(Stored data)
——

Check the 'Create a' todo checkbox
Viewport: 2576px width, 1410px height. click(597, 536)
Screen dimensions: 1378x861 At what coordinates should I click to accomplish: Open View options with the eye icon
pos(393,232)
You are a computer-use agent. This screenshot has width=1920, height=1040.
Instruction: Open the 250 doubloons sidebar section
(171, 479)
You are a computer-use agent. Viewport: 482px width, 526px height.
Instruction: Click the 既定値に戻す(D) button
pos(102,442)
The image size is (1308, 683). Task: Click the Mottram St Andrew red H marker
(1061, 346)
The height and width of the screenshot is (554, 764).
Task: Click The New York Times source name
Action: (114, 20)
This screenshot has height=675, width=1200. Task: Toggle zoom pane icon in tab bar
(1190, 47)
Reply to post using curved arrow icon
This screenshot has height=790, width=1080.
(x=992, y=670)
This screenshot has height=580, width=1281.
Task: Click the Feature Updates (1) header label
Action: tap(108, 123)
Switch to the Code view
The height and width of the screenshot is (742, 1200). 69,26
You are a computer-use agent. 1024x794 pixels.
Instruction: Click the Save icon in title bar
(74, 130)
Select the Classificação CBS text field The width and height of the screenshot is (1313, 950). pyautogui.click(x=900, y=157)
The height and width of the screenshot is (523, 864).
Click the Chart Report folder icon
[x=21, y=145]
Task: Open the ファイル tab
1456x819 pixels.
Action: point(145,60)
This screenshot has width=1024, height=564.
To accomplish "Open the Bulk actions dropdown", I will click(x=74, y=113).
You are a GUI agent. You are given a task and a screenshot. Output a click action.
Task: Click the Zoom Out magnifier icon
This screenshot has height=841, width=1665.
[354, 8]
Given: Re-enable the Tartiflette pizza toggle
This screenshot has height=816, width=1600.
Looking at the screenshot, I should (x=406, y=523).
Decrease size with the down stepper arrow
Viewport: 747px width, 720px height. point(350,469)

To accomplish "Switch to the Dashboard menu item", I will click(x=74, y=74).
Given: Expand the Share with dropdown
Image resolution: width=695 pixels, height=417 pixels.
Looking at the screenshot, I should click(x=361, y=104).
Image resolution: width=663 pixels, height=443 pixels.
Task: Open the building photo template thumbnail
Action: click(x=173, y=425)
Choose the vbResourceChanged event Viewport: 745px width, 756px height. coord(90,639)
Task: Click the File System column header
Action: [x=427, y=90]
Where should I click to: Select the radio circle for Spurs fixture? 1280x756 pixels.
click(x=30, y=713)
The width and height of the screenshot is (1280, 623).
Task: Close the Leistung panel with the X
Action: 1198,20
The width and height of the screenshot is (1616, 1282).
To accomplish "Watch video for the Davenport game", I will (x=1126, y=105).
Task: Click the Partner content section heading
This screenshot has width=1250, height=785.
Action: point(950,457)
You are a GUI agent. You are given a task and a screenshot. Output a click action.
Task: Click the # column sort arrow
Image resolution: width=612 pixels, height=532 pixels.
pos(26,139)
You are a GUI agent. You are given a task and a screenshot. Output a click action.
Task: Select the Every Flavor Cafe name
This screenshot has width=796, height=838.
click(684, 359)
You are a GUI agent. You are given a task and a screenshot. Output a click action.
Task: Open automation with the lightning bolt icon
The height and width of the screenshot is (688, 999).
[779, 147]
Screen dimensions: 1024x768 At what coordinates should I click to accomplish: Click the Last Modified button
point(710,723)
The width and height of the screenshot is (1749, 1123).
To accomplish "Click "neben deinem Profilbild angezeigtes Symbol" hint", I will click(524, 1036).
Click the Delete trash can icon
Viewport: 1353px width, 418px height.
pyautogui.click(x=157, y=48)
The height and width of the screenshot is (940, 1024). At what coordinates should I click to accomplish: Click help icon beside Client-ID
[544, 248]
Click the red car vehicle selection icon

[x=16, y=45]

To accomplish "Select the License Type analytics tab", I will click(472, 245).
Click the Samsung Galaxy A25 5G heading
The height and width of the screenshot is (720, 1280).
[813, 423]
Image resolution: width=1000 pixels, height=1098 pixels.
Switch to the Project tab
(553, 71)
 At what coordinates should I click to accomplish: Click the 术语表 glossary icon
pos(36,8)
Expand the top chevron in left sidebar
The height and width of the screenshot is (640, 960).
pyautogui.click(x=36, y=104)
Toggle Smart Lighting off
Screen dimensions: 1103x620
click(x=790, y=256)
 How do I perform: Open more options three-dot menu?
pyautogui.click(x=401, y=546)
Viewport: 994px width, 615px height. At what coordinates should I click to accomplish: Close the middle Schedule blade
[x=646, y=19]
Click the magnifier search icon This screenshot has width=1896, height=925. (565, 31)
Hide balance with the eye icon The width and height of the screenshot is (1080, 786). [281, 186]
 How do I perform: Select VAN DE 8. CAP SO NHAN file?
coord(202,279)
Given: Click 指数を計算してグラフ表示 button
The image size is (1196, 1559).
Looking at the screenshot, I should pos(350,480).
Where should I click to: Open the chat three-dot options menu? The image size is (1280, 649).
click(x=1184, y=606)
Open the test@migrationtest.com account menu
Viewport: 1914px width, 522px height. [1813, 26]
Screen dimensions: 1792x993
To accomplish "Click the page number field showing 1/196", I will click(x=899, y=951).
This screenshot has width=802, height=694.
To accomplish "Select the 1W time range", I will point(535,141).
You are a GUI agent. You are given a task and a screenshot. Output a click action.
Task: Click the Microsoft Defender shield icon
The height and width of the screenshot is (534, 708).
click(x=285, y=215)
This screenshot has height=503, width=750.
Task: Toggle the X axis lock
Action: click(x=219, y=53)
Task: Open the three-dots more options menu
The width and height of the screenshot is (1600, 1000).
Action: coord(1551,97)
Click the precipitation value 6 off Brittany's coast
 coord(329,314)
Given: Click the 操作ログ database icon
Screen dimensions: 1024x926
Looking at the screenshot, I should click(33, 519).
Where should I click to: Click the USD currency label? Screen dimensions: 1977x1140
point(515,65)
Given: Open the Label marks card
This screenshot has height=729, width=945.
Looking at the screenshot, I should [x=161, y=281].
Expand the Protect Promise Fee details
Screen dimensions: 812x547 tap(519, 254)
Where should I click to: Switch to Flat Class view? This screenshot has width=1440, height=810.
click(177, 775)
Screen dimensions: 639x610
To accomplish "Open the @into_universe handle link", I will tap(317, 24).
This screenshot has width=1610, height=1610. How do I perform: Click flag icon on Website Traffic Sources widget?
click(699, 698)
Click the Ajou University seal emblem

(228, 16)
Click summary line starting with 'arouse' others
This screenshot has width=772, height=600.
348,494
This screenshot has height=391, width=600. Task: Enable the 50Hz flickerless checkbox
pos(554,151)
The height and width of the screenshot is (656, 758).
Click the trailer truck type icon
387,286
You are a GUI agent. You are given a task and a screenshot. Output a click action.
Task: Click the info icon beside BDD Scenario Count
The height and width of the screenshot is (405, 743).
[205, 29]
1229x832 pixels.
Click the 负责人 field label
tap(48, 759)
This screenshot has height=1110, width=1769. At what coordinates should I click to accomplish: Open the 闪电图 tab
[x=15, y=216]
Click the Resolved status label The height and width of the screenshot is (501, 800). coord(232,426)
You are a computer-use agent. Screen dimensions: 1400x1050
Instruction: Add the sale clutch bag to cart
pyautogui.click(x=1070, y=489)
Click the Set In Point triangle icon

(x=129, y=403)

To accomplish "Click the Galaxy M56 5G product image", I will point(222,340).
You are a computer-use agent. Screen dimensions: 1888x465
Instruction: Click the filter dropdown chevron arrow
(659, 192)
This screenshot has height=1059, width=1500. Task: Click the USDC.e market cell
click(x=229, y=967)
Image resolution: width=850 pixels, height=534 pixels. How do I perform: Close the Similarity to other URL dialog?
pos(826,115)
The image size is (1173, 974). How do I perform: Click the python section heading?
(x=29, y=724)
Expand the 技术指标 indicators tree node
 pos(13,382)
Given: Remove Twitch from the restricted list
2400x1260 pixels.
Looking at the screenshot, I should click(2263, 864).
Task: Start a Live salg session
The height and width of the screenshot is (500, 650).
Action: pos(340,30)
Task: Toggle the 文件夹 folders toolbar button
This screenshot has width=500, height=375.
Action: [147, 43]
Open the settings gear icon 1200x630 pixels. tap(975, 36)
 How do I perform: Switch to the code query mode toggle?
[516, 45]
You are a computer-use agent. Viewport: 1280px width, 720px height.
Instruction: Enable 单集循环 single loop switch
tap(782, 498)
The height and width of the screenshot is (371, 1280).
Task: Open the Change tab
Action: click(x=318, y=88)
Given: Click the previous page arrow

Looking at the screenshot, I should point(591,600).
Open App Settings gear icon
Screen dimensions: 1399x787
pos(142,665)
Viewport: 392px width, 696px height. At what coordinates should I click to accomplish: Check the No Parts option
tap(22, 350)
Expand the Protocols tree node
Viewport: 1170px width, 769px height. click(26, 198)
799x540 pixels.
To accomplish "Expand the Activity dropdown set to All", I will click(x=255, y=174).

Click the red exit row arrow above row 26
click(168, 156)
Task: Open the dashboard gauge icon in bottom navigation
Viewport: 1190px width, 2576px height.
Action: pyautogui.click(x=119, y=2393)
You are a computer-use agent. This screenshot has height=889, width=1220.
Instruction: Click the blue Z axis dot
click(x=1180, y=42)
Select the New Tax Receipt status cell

——

WORK REQUEST: As you read the records above, find each line that contains "computer" and copy it.

EXERCISE OUTPUT:
You are a computer-use agent. This screenshot has width=1920, height=1040.
You are a computer-use agent. Viewport: 482px width, 526px height.
You are a computer-use agent. 1024x794 pixels.
You are a computer-use agent. Screen dimensions: 1400x1050
You are a computer-use agent. Screen dimensions: 1888x465
You are a computer-use agent. Viewport: 1280px width, 720px height.
You are a computer-use agent. This screenshot has height=889, width=1220.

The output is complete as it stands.